Sources in the Zimbabwe military say the government has established a state security force drawn from the army, the police and the feared Central Intelligence Organization to tamp down popular discontent that could fuel the kinds of mass protests that the opposition Movement for Democratic Change says it hopes to organize.
Speaking on condition of anonymity, the sources said the task force has been told to instill fear in the populace to counteract opposition efforts to mobilize Zimbabweans against the government of President Robert Mugabe and his ZANU-PF party.
Human rights groups say the task force is behind a recent wave of violence against critics of the government. The Zimbabwe Human Rights Forum reported 19 cases of official torture, 32 instances of assault and 46 unlawful arrests in March, bringing the total of documented illegal arrests in the first three months of the year to 336.
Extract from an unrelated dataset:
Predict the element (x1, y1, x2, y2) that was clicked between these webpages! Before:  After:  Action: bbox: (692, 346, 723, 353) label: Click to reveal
That total increased this month as some 80 members of Women of Zimbabwe Arise, a protest group, were arrested last week in Bulawayo for protesting against a sharp rise in school fees. In Harare, police released 48 students arrested Friday for vandalising a portrait of President Mugabe in public meeting rooms where they had assembled.
The MDC says official violence directed against its members is on the rise with reports of such abuses in Harare, Mutare, Gokwe and Marondera.
For perspective on this reported trend, reporter Blessing Zulu for VOA's Studio 7 for Zimbabwe turned to South African based human rights lawyer Daniel Molokela.
Reporter Zulu sought comment on the alleged instances of official violence from State Security Minister Didymus Mutasa, who rejected the allegations.